Barry and Margaret Wilmshurst
Thu 13 Sep 2012 12:28
It has been a good two weeks. Jim arrived on Saturday and has been accommodating himself to the rhythm of the boat. Small adjustments have had to be made all round but at least as far as life at anchor is concerned we can say that things are going very well indeed. We are all optimistic for a great time over the next weeks.
Saturday provided the first opportunity to sample the fleshpots of West Island. There weren’t many. Because there was no ferry scheduled for Direction Island after the time of the plane’s arrival we had to take the dinghy to Home Island. It took 35 minutes but the wind had moderated for a couple of days so the ride was not wet. We took the ferry across to West and caught the little bus into the settlement in time for a late lunch, but there was no eatery open on a Saturday. Nor was the internet facility available. We did some shopping in the “supermarket” but as the supply ship had not yet unloaded after arriving a month late, that was not very exciting either. John, our kite-surfing friend from Quantum Leap, was flying out on “Jim’s” plane and we enquired whether there was anywhere to sit down in the Arrivals Hall of Cocos International. We were told that there was a comfortable bench under a large tree in the shade. It was comfortable and we had a jolly time. Mags wandered off to inspect the first fairway of the golf course which crosses the runway; the tee is on one side, the green the other. But eventually we became a little anxious because the plane was over an hour late and we had been told by a policeman that the ferry waited for no man. The ferry departure time came and went but at last our friend came into view down the steps from a smart red Virgin Blue 737. We needn’t have worried - half the airport ground staff, six or seven people, live on Home Island and the ferry always waits for them or comes back. We caught the bus and the ferry, picked up our dinghy, and loaded ourselves, our substantial guest, his luggage (very moderate and sailorly) and the shopping and set off, packed to the gunnels in the gathering dusk. We found JJ Moon in the gloom – just.
Jim has been invaluable in helping with the usual small jobs about the boat. These have included a ticklish piece of soldering (we were pleased to be complimented by the expert on our natty gas-fired soldering iron) and the water-maker had to be taken out again. This was a job I thought would take all day but it was back in satisfactory operation within two hours.
More illegal would-be immigrants have arrived and more Sri Lankan fishing boats have been burnt. A few days ago a decrepit craft arrived with 100 passengers. Contrary to the duff gen I promulgated in the previous blog we understand from a friendly policeman that approximately 80% of applications are eventually successful. No wonder they keep coming at AUD 4000 a head. The Liberal federal government’s relaxed attitude has created a mini-crisis – Cocos has had to bring in additional law-enforcement officers to cope.
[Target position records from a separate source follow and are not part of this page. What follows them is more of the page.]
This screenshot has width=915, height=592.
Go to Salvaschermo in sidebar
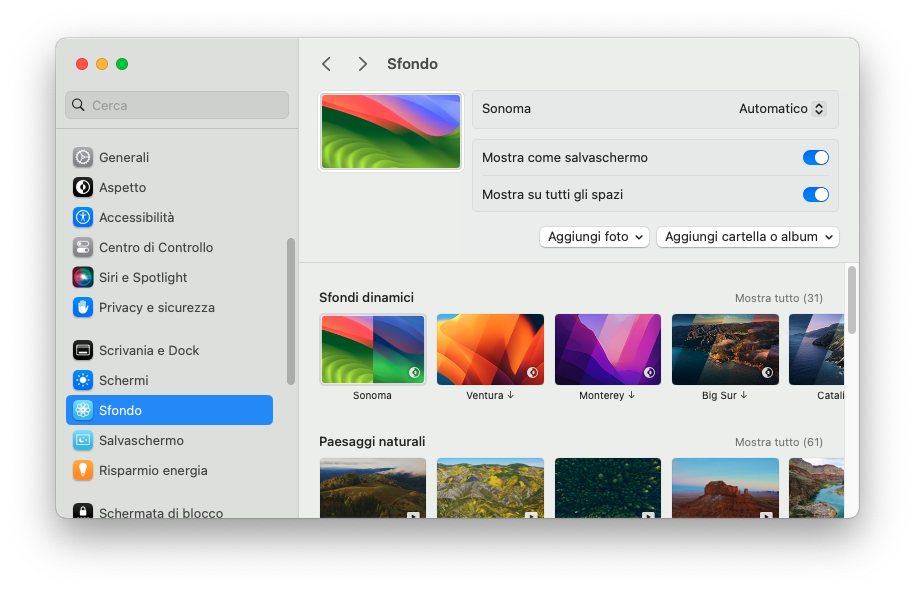(x=140, y=440)
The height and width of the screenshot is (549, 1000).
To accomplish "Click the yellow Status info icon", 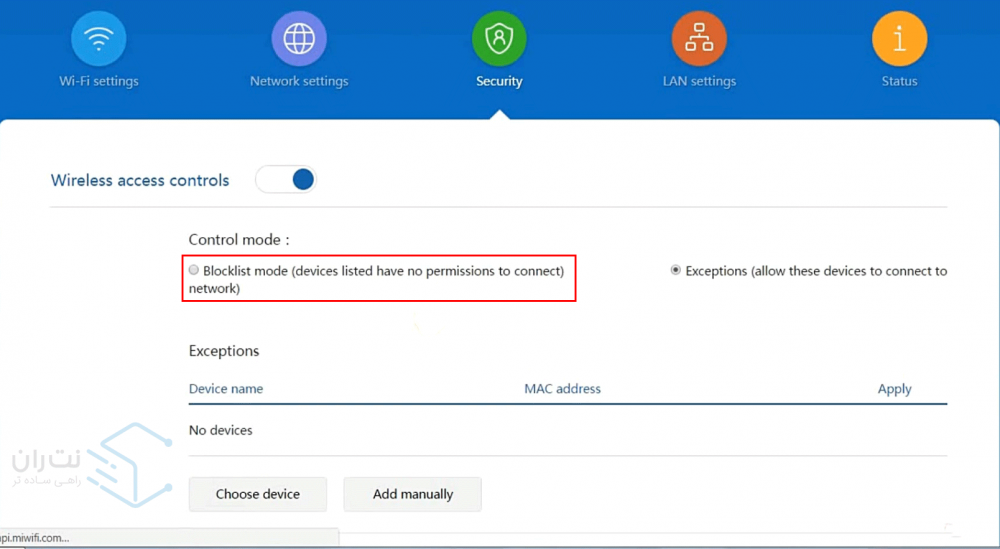I will [x=899, y=40].
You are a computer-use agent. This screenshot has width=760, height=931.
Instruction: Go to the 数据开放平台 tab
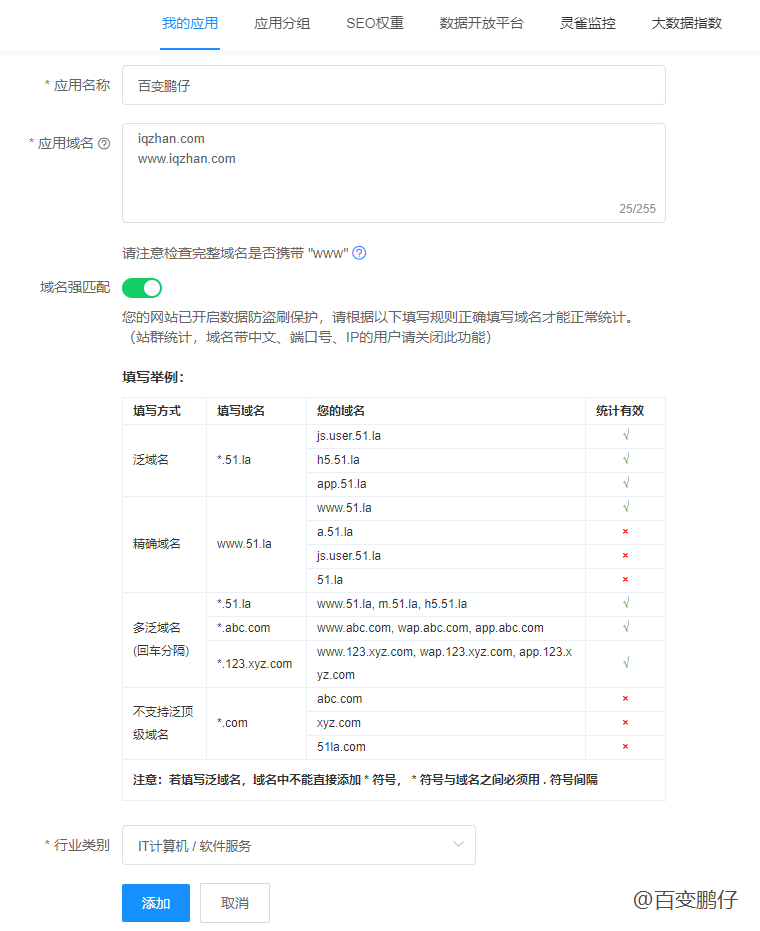(x=481, y=23)
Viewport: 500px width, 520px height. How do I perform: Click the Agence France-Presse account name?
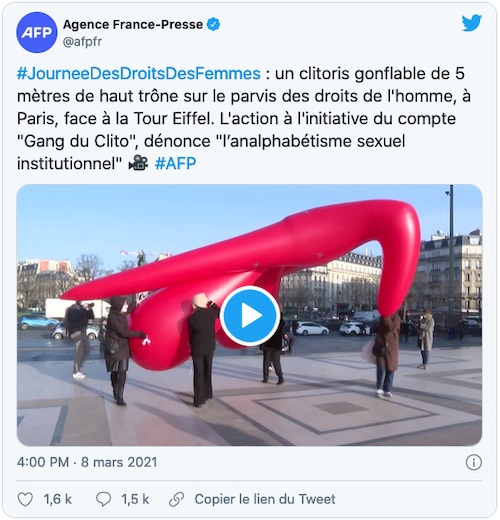point(133,24)
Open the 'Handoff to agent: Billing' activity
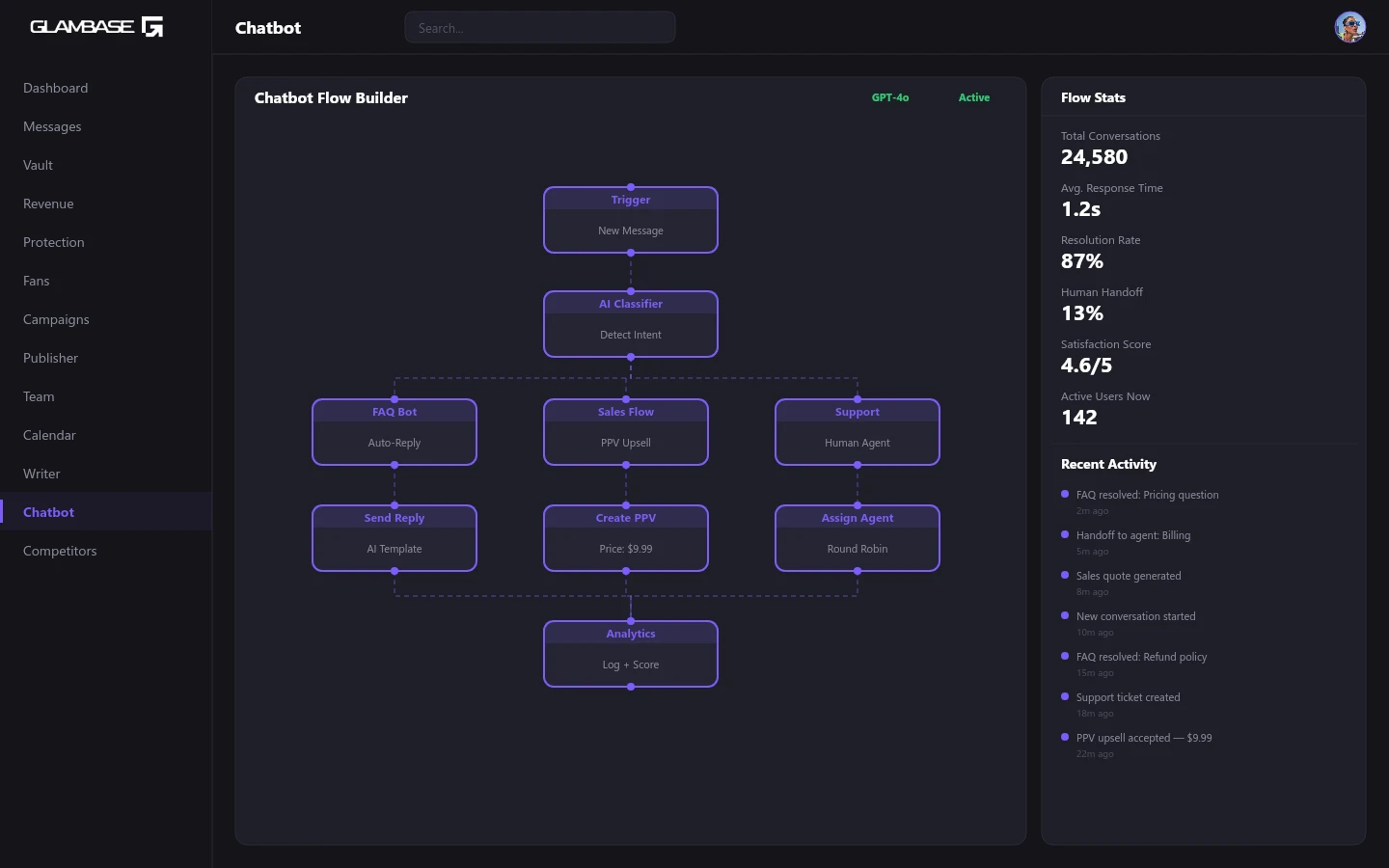Image resolution: width=1389 pixels, height=868 pixels. (x=1133, y=535)
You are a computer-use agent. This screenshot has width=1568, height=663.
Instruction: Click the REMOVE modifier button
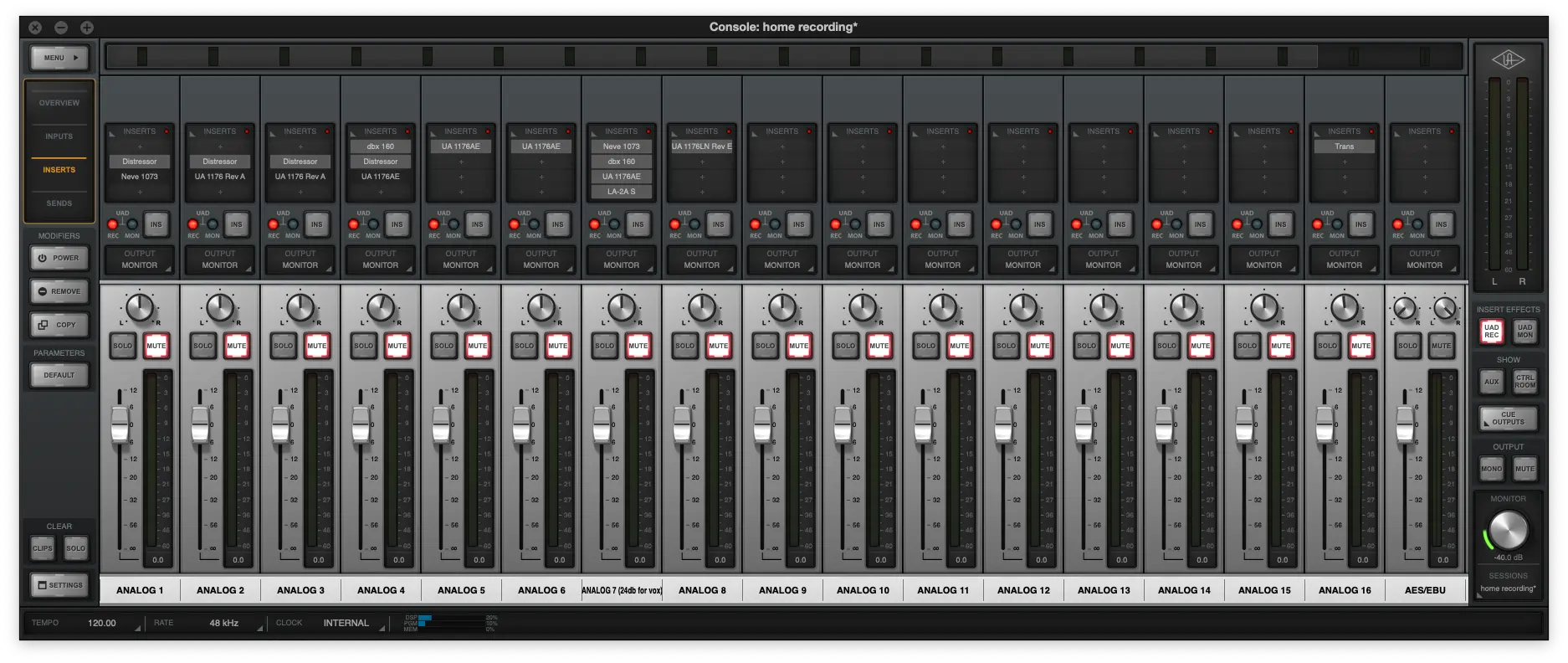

But it’s all interesting to the idle yachtie. We have had a very good time here. It is an unusual place and a great contrast with our recent stops. Somewhat against my stuffy nature we have joined the local custom of carving our ship’s name on a piece of driftwood, in our case a length of bamboo, and hung it from a palm tree for the benefit of posterity. Hm. It’s nice artistic work though; another of Jim’s talents.
We plan to sail tomorrow morning and hope to reach Rodrigues in the Mascarenes in about 13 days.